Il dibattito sull’impiego di cellule staminali allo scopo di mettere a punto cure efficaci per la lotta a patologie contro le quali attualmente si può poco o nulla è probabilmente destinato a non esaurirsi mai. Ad infuocarlo poi, in questi giorni, è arrivata una sentenza emessa dalla Corte di giustizia della Unione Europea che stabilisce il divieto di brevettare medicinali ricavati da cellule staminali se per fare ciò ci si avvale di tecniche che prevedono la distruzione di embrioni umani.
La Corte europea è giunta a questa decisione dopo essere stata chiamata ad esprimersi su un trattamento per la cura del Morbo di Parkinson brevettato, nell’ormai lontano 1997, dal ricercatore tedesco Oliver Brustle e fondato sull’utilizzo di cellule ricavate da cellule staminali embrionali a circa cinque giorni dalla fecondazione, ad uno stadio, cioè, quello di blastocisti, al quale, secondo il medico tedesco, non si può ancora parlare di embrione umano.

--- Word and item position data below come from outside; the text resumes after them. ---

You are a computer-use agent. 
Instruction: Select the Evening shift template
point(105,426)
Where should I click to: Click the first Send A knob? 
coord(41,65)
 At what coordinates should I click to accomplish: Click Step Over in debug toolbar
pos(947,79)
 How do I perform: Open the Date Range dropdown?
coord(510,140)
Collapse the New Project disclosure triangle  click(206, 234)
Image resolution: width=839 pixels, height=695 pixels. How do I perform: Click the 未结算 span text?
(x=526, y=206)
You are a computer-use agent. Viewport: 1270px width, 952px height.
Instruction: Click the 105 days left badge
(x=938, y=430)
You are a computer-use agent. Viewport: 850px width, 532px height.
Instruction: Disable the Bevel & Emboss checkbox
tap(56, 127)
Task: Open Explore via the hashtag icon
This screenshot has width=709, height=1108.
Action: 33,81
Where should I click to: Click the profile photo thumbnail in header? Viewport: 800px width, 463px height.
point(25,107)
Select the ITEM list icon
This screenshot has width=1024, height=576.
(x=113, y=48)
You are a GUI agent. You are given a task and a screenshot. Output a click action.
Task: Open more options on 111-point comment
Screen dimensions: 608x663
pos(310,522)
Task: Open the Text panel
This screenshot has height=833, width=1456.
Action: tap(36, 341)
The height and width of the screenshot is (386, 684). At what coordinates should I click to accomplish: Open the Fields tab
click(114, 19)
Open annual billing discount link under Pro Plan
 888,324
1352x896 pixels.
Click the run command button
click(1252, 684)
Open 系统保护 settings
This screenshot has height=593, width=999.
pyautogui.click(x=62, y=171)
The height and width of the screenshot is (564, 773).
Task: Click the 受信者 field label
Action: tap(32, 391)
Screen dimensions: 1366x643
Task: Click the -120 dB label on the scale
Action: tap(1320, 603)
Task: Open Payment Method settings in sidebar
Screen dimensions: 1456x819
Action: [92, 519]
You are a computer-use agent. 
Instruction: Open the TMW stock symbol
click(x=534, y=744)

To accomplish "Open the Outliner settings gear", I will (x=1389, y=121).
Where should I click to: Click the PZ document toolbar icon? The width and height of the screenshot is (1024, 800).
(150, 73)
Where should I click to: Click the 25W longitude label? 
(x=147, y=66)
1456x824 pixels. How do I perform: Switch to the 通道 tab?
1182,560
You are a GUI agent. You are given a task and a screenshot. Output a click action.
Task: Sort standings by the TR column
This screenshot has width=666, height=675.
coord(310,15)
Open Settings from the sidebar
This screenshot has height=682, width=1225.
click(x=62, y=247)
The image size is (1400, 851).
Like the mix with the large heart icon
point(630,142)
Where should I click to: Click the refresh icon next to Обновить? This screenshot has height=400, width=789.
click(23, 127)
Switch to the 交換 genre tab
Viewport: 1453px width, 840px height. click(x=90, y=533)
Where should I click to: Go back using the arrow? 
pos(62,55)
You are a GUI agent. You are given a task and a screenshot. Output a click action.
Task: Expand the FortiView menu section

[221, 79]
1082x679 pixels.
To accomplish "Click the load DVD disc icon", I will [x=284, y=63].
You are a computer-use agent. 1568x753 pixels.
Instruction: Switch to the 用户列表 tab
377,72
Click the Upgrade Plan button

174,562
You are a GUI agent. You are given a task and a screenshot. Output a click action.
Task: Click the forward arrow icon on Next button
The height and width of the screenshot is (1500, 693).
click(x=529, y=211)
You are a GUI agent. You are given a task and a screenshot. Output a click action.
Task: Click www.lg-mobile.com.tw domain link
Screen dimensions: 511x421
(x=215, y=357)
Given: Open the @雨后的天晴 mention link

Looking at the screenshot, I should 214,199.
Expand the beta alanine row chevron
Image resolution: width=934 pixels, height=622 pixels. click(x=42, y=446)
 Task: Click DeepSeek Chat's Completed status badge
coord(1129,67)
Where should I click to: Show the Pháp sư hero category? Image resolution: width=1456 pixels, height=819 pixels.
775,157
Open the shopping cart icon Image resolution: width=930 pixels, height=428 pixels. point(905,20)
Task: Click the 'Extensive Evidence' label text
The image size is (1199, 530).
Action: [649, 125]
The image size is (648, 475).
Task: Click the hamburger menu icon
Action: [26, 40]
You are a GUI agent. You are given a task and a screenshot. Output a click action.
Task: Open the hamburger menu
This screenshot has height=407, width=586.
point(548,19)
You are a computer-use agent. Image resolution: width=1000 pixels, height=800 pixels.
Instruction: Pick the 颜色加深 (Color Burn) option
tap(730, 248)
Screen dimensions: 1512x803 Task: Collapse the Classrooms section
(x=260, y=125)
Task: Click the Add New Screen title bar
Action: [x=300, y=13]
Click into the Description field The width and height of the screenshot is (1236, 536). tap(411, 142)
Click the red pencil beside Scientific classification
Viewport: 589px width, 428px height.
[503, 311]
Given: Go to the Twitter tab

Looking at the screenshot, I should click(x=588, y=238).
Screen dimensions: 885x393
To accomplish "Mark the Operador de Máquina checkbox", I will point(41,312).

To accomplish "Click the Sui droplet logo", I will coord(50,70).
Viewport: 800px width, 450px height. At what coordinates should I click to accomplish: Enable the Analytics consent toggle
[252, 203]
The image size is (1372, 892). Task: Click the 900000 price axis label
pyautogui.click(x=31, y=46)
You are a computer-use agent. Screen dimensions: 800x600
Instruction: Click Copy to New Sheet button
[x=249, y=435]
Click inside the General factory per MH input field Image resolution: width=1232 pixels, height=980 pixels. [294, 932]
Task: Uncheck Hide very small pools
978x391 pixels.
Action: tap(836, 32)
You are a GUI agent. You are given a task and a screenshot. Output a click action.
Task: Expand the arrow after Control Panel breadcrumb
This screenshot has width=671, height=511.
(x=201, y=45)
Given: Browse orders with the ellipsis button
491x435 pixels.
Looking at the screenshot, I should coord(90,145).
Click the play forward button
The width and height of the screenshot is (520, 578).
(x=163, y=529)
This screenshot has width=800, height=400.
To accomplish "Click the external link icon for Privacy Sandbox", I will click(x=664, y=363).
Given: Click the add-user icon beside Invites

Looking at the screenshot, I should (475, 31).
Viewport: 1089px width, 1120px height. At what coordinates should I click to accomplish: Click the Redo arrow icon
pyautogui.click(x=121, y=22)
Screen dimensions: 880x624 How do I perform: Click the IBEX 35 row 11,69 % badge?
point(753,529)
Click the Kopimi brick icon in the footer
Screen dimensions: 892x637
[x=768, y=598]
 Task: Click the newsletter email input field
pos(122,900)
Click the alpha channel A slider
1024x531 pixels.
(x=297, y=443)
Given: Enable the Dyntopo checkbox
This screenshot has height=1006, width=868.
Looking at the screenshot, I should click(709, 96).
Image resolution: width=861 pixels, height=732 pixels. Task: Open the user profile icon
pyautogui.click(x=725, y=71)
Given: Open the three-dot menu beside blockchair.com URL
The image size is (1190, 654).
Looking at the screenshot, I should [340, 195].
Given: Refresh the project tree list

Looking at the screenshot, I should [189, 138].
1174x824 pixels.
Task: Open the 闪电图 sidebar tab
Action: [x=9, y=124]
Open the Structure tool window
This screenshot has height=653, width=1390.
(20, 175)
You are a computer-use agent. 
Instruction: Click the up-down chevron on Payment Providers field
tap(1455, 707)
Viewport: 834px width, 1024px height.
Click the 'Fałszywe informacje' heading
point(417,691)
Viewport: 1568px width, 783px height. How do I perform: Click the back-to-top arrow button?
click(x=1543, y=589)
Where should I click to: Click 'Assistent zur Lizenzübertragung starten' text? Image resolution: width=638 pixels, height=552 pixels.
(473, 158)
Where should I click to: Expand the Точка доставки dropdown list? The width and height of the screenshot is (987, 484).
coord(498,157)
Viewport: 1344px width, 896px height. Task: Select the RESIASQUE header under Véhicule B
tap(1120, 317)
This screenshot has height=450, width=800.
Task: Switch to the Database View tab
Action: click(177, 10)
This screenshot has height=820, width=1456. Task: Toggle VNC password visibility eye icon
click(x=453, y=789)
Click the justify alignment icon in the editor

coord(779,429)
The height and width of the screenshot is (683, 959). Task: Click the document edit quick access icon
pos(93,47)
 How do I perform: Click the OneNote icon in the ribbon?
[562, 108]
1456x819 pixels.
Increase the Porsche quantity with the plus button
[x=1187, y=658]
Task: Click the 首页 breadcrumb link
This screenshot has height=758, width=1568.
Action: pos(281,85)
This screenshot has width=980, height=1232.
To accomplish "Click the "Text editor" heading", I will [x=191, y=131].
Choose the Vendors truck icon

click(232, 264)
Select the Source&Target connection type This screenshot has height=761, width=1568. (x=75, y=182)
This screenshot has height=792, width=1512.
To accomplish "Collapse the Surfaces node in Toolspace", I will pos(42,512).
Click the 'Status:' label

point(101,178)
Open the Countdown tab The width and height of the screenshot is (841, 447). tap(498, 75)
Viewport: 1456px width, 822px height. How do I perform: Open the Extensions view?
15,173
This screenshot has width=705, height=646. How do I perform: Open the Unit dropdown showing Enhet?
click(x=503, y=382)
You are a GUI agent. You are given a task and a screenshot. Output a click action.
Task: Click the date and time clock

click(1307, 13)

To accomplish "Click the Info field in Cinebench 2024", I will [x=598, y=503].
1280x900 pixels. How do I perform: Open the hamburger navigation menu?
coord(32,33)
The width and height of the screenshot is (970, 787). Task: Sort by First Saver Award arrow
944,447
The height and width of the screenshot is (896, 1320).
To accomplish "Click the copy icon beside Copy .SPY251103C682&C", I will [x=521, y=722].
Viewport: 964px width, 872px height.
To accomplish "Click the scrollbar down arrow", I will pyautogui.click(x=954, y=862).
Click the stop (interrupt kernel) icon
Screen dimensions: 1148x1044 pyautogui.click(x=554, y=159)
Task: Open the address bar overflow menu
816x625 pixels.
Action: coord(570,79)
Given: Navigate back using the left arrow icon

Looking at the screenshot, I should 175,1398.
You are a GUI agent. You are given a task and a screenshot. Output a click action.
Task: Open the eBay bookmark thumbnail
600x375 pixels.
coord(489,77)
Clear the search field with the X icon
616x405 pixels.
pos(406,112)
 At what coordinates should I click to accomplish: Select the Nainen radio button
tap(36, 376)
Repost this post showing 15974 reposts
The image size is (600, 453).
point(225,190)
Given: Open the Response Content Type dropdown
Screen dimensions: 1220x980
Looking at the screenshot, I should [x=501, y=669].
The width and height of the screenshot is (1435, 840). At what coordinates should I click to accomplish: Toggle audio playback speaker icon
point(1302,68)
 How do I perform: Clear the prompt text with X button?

La sentenza della Corte di giustizia però non ha accettato questo punto di vista ed ha sancito il riconoscimento di embrioni umani anche gli ovuli appena fecondati (anzi, anche a quelli non fecondati ma indotti a dividersi per partenogenesi). La notizia ha suscitato, come è facile immaginare, reazioni contrastanti tra gli esperti e se, da un lato, c’è chi la saluta con gioia come atto di tutela della vita umana senza se e senza ma, potremmo dire, dall’altro c’è chi ha espresso il proprio rammarico per gli ostacoli che questa scelta pone alla cura di patologie gravi e invalidanti quali appunto il Morbo di Parkinson.
Ferma restando la complessità e la delicatezza della questione, quest’ultima posizione è a mio avviso, anch’essa comprensibile, considerato che gli embrioni congelati di cui si parla sarebbero spesso destinati a restare inutilizzati per anni prima di essere addirittura gettati via e anche questa mi sembra un’offesa inaccettabile alla vita umana.